To investigate the relationship between cytological characteristics of the nasal epithelium and phase of the menstrual cycle.
Design and Subjects
Nasal smears were obtained from 15 women during the menstrual, follicular, and luteal phases, and the abundance of different cell types at each phase was compared with the abundance of equivalent cell types in vaginal smears during the follicular and luteal phases; the nasal smears were also compared with nasal smears from 20 postmenopausal women and 20 prepubertal girls. Epithelial cell counts were conducted by an observer blind to the origin of the samples.
A significant correlation was found between the cytological characteristics of the nasal and vaginal smears and stage of the cycle, with cornified cells predominating during the follicular phase (median, 54%; range, 24%-65%) and rounded or spindle-shaped epithelial cells predominating during the luteal phase (median, 56%; range, 34%-73%). Cornified cells predominated in the nasal smears from the postmenopausal women (median, 71%; range, 60%-77%) and the prepubertal girls (median, 77%; range, 67%-81%) at all times tested.
Cell turnover in the nasal epithelium may be related to hormonal state, and investigation of the mechanisms underlying such change should help in identifying possible functional consequences and in treating nasal symptoms associated with the female reproductive cycle.
THERE HAS BEEN a long history of interest and controversy concerning the effect of hormones on the nasal epithelium.1,2 In women, a range of nasal symptoms has been described in association with hormonal changes occurring during the reproductive cycle. Observations include the appearance or increase in nasal complaints, such as congestion or rhinitis, among women taking the contraceptive pill3-7 and during pregnancy8-13 and histochemical changes in the nasal epithelium of menopausal women.14
With regard to the menstrual cycle, indications of hormone-related changes include morphological alterations in the sustentacular cells in the olfactory epithelium in monkeys15 and women16 and changes in nasal patency,17,18 epistaxis,19 mucociliary transport time,2 and sensitivity to histamine.18 However, some investigators have failed to find a correlation between congestion and phase of the cycle,20,21 a correlation between fluctuations in olfactory sensitivity and hormonal changes in cycling women,22 or—despite reports23 that the nasal epithelium is responsive to several hormones—evidence of receptors for estradiol or progesterone in the nasal epithelium.24
Given these varied and sometimes contradictory reports, the present study investigates if a relationship exists between cytological characteristics of the nasal epithelium in women and phase of the menstrual cycle. Cytological studies have been rather few in this field compared with studies of other approaches, and the demonstration and description of such a relationship could prove useful in understanding nasal symptoms associated with the female reproductive cycle and the association between cell turnover and hormonal state more generally.
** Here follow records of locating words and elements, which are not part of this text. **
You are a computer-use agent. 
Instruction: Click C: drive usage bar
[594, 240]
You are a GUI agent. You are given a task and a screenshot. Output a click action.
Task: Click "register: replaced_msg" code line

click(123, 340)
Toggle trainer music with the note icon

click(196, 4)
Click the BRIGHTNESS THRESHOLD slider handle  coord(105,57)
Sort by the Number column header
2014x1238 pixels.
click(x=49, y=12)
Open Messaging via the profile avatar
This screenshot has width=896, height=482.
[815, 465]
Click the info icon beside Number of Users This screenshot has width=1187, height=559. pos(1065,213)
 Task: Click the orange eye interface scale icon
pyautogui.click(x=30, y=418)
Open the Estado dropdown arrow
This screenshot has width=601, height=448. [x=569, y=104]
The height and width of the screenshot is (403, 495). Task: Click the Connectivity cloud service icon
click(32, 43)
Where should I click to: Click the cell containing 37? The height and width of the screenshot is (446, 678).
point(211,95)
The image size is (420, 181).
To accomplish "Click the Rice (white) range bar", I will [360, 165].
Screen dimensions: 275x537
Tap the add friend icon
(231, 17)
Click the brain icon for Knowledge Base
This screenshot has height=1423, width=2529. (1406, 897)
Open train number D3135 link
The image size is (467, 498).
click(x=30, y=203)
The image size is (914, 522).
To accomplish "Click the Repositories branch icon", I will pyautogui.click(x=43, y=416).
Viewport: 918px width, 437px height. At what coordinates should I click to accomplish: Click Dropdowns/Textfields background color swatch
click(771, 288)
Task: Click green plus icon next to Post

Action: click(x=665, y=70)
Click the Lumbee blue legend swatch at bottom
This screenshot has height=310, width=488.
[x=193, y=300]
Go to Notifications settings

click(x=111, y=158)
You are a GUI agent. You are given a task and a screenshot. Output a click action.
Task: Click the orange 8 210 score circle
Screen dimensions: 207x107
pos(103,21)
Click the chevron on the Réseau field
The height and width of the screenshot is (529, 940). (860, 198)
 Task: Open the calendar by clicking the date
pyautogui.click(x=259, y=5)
The study proposal and test procedures were reviewed and approved by the ethics committees of the Faculty of Medicine, National University of Mexico, and the Military Central Hospital. Subjects or, in the case of the girls, their parents were informed about the purpose of the study before obtaining their consent to participate. All subjects were residents of Mexico City, and all were healthy nonsmokers who had not been using the contraceptive pill for at least 6 months before the study. The menstrual cycle was defined as the time between the first day of one menses and the first day of the next, with the first day of menstrual bleeding taken as day 1. The menstrual phase was defined as days 1 to 5, the follicular or estrogenic phase as days 6 to 14, and the luteal or progestogenic phase as days 15 to 28 or beyond.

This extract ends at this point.